O prefácio, bem interessante, é de Pedro Santana Lopes.
No capítulo IX, “O Sequestro da AR e o 25 de Novembro”, refere-se à passagem de Sá Carneiro por Rio Maior a 12 de Novembro de 1975.
«O Francisco e eu estávamos na Duque de Loulé, quando veio a notícia do sequestro. Sá Carneiro ficou possesso e foi então que decidiu fazer uma série de telefonemas para várias pessoas. Falou com o Dr. Mário Soares, com o Dr. Vasco da Gama Fernandes, que era então o Presidente da Assembleia da República, falou com Freitas do Amaral, entre outras. E foi durante essas conversas que se falou em dar o salto para o Norte, se fosse preciso, se eles impedissem o normal funcionamento da Assembleia.
A ideia era que a Assembleia da República reuniria onde estivessem os deputados, ou pelo menos, a maioria, que sabíamos ser do Norte. Nós metemo-nos logo no carro e fomos por aí adiante. Chegámos a Rio Maior e a estrada estava bloqueada.

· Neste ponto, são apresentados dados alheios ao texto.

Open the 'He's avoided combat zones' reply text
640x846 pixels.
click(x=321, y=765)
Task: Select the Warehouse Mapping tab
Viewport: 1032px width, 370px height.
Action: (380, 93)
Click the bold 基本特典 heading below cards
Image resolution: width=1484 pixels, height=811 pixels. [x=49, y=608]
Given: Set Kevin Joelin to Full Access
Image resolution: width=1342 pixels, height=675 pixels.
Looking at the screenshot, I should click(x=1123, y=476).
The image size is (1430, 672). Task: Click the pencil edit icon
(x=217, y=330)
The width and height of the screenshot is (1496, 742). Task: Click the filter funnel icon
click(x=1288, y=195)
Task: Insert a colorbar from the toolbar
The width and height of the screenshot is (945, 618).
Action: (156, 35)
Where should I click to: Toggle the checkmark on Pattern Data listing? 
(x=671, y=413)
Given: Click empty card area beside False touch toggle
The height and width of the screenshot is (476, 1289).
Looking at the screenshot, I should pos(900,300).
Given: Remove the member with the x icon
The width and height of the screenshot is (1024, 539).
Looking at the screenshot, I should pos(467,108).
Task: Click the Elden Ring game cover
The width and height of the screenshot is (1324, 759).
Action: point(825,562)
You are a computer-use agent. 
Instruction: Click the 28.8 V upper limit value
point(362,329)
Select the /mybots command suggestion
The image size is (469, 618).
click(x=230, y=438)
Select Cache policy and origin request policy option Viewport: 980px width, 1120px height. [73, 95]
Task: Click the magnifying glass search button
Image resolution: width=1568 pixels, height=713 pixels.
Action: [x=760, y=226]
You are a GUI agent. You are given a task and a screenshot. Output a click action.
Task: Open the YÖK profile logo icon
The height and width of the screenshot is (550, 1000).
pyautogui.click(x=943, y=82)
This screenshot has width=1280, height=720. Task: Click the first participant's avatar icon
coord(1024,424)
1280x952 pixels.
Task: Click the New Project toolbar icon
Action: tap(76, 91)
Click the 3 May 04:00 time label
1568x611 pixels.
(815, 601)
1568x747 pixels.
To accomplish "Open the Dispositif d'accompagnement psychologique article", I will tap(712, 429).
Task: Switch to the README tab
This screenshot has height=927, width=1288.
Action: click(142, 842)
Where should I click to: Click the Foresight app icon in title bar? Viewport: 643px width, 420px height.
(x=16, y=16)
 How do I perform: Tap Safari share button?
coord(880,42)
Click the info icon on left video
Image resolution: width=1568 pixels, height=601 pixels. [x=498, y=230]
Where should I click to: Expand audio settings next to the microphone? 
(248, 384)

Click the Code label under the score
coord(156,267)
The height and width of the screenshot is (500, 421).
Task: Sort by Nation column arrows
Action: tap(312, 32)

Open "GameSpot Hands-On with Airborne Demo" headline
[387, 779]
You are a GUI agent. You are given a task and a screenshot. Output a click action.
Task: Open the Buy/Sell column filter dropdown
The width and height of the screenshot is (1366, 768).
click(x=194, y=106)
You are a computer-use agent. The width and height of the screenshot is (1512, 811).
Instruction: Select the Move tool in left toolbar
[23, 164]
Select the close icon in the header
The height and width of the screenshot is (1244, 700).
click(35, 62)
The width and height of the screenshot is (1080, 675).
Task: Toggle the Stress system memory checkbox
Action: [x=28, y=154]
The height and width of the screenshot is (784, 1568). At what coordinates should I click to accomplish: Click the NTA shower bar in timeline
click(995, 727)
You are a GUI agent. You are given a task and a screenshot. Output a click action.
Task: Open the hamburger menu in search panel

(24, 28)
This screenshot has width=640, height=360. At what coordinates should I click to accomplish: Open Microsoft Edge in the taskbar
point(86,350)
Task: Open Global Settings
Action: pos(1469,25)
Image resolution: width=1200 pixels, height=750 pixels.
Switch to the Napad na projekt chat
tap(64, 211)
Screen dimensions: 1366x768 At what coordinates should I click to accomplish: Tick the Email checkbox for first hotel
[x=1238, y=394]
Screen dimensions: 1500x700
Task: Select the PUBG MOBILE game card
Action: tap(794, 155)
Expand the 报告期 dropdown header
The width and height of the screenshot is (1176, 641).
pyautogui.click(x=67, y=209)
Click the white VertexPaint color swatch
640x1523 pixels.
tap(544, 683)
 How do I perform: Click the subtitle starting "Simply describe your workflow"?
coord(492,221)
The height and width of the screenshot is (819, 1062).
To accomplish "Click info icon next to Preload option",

Disseram-nos: «Aqui não passa ninguém».
O Francisco saiu do carro e, quando eles viram quem era, desfizeram-se em desculpas.
Abriram logo a barricada e fomos para a sede do PSD, em Rio Maior. Dali, fomos para a sede de Leiria que tinha outras condições, mais telefones, e depois arrancámos para o Porto. Mas os outros é que não chegaram a partir para o Porto, porque, entretanto, foi tudo resolvido, cá em baixo, em Lisboa. Ficou resolvida a questão. Portugal esteve mesmo à beira da guerra civil, isso é um facto. E, se houvesse guerra civil, caso isso acontecesse, o PSD não estava preparado. De todo.»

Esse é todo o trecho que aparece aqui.